London menghampirinya dan menyerahkan gaun baru. "Ini pakailah..."     

"Bantu dulu aku melepaskan yang ini..." bisik L. Ia membuka kancing di bagian dada lalu mengulurkan tangannya. Dengan refleks London membantu gadis itu melepaskan gaun rumah sakitnya. Setelah pakaian basah L lepas, ia lalu membuka lipatan gaun baru yang tadi diambilnya dari lemari dan membantu memasangkannya dengan perlahan-lahan ke tubuh L.     

Sebagai laki-laki normal yang sering kali berpikir mesum tentang tubuh L ketika telanjang, anehnya, kali ini London sama sekali tidak bisa berpikir kotor. Ia hanya terharu melihat tubuh L yang baru beberapa jam yang lalu berjuang melahirkan anaknya.     

Wajah dan kulit L masih tampak pucat, sementara perutnya masih agak besar dan payudaranya bengkak, tetapi keseluruhan dirinya saat itu tampak indah di mata London, dengan cara yang tidak mesum. Entah kenapa, ia juga tidak mengerti.     

"Kau tidak malu aku membantumu berpakaian?" tanyanya keheranan.     

L menunjuk kancing di bagian dadanya yang masih terbuka dan dengan sigap London membantu mengancingkannya. Setelah semua beres dan London sudah menaruh pakaian L yang tadi basah ke keranjang di sudut ruangan, barulah L menggulung rambutnya dan duduk dengan tenang di sofa.     

"Buat apa aku malu?" omel gadis itu dengan suara lemah. "Kau sudah melihatku dalam kondisi paling mengerikan. Tidak ada lagi yang bisa membuatku malu di depanmu..."     

London mengangguk sambil tersenyum tipis. Ia suka logika L. Saat-saat perempuan melahirkan adalah saat paling rentan dan 'mengerikan' bagi seorang wanita. Kalau laki-laki sudah melihat sang wanita dalam keadaan seperti itu, tentunya tidak ada situasi lain yang dapat lebih buruk dari tu.     

London tidak ingin L berubah menjadi malu dan sungkan kepadanya setelah London menyaksikanya menjerit, meraung, mencakar, berpeluh, mengejan dan mengeluarkan bayi dari liang kewanitaannya di saat persalinan. Baginya, semua pengalaman itu sangat menggetarkan dan membuatnya menjadi lebih menghargai wanita. Maka tentu ia berharap L tidak malu. Ia sendiri tidak keberatan melakukan apa pun untuk gadis itu..     

"Kau benar," katanya setuju.     

Dalam kamus London, L memang selalu benar.     

Keduanya lalu duduk bersama-sama di sofa mengamati Lily. Saat London mengerling ke arah L yang duduk di sampingnya, ia melihat wajah gadis itu tampak diliputi berbagai perasaan yang intens. Ia mengenali ekspresi kuatir, ketakutan, dan kagum pada saat yang sama.     

Hatinya sedikit mengembang karena sesuatu di dalam kepalanya mengatakan bahwa L berubah pikiran. Sepertinya L memang sudah jatuh cinta kepada anaknya sendiri...     

Ketika melihat sepasang mata L berkaca-kaca menatap Lily dan kembali hendak menangis, London buru-buru memeluknya.     

"Sshh.. jangan menangis lagi. Lily akan baik-baik saja... Hanya perlu dirawat di NICU selama tiga bulan..." katanya menenangkan.     

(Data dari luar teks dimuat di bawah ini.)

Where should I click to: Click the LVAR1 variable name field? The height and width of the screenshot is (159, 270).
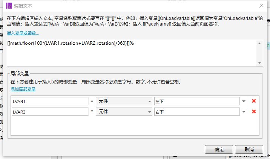[x=50, y=101]
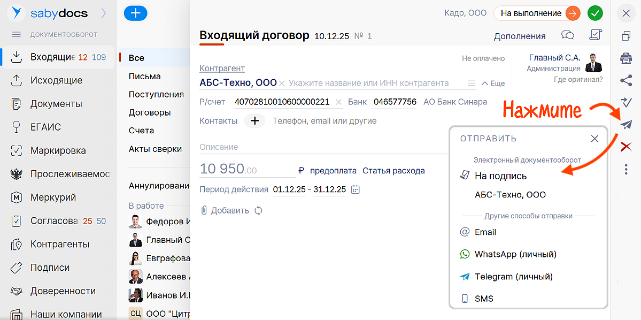
Task: Expand the sabydocs app switcher chevron
Action: (x=103, y=12)
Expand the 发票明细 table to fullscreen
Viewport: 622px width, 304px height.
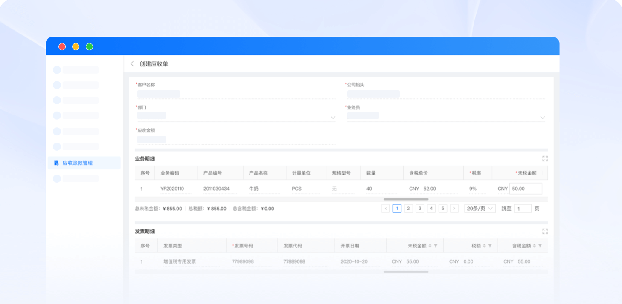(545, 231)
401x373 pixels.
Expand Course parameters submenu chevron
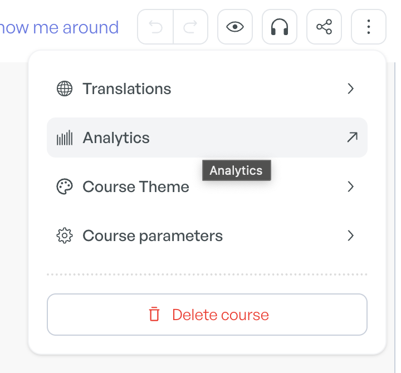coord(351,235)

L menoleh dan menatapnya dengan sepasang mata yang sangat sedih.     

"Aku tahu. Aku sudah mendengar dari Dokter Alice semuanya..." Ia menarik napas panjang, berusaha menenangkan emosinya. "Aku tahu kondisi Lily seperti apa. Dia harus selalu minum ASI agar dapat tetap sehat."     

London mengangguk. Hatinya mulai berharap semakin besar. "Itu benar."     

"Aku sudah mengambil keputusan, aku tidak akan menyerahkan Lily kepada siapa pun. Aku akan mengurusnya dan memastikan ia tetap sehat..." Kata L dengan suara bergetar tetapi tidak ada nada keraguan sedikit pun. Ia lalu melanjutkan ucapannya dengan tegas sambil menatap London lebih tajam. "Aku tidak akan membiarkannya tinggal bersamamu di apartemen karena kau tidak akan mampu membiayai semua kebutuhannya..."     

Secara refleks London melepaskan pelukannya dan menatap L dengan pandangan tidak percaya.     

Apa maksud L? Apakah ia ingin membawa Lily pergi dan membesarkannya bersama Danny Swan???     

London yang tidak pernah marah kepada L, seberapa pun judes dan menyebalkannya gadis itu selama ini, tiba-tiba saja dipenuhi amarah yang sangat besar. Ia belum pernah semurka ini kepada siapa pun.     

Berani sekali kau... hendak mengambil anakku dariku, kecamnya dalam hati.     

"Kau pikir yang dibutuhkan Lily itu hanya uang???" desis London berusaha keras menahan marahnya.     

L tampak tidak gentar. Ia menatap London dengan tajam.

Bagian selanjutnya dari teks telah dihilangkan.